Les aventures des jeunes adolescentes sont librement inspirées des expériences des scénaristes. Pour appuyer cette vraisemblance, les créateurs de la série ont offert le rôle fictif de la mère de Maya à la mère de Maya Erskine, Mutsuko Erskine. Sans expérience de jeu, la matriarche est tout à fait crédible et divertissante dans son alter ego fictionnel.

 

La réalisation est majoritairement dynamique avec un montage rapide accentuant les moments comiques. La série fait appel aux ruptures du point de vue neutre en ajoutant des plans subjectifs, contribuant ainsi aux situations cocasses. Les scènes où la caméra utilise un grand angle vers le visage d’une des protagonistes renforcent cette subjectivité des jeunes adolescentes. Si ce choix esthétique cherche souvent à accentuer l’aspect humoristique, cette subjectivité-ci est interprétée par les actrices principales de façon dramatique, diminuant ainsi le cliché de la technique facilement reconnaissable visuellement.
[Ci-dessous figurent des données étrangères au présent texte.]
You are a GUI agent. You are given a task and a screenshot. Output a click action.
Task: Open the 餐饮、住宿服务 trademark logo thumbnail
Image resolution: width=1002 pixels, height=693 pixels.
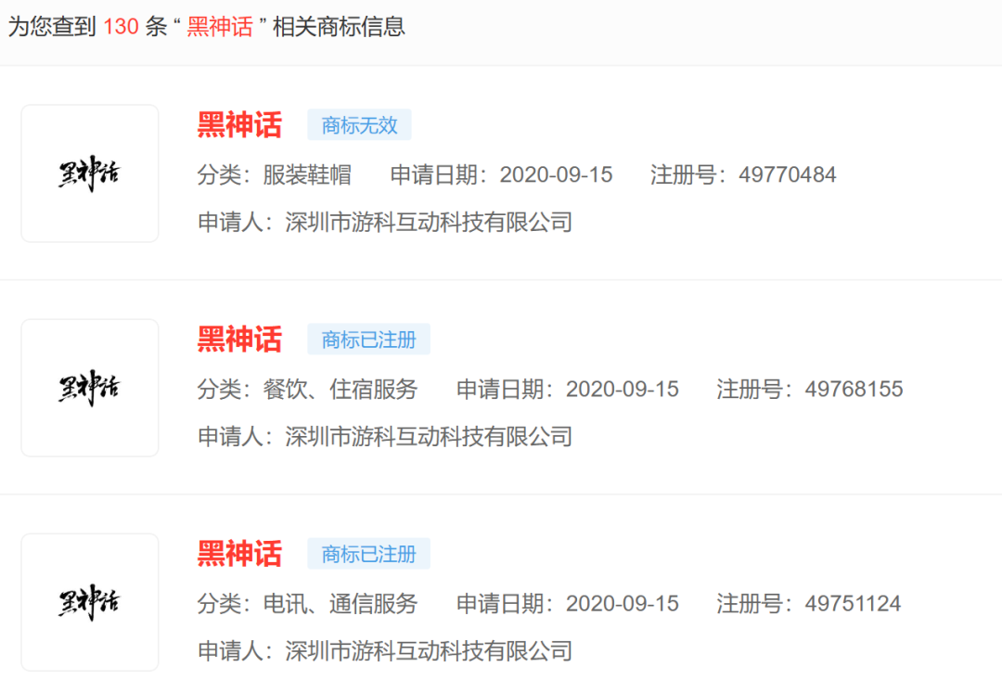tap(89, 388)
La trame sonore met de l’avant, dans toute sa gloire, la musique populaire des années 2000. Les tubes choisis peuvent alors enrichir l’expérience du spectateur en y ajoutant une dose de nostalgie. Cette musique peut également circonscrire l’univers fictionnel pour les spectateurs trop jeunes ou non familiers avec cette période musicale.

 

Dans cette prolifération d’aventures, la première saison de PEN15 est surtout une histoire d’amitié, pierre angulaire de l’adolescence, ainsi que d’une solidarité à laquelle il est difficile de rester insensible. Il n’est pas évident d’aborder la question du racisme avec humour et, seulement pour cette tentative, cette série mérite notre attention puisqu’elle peut initier des conversations. L’humour est à son meilleur lorsqu’il peut marier divertissement, intelligence et enjeu social. PEN15 le fait, ne reste plus qu’aux spectateurs à y prêter attention.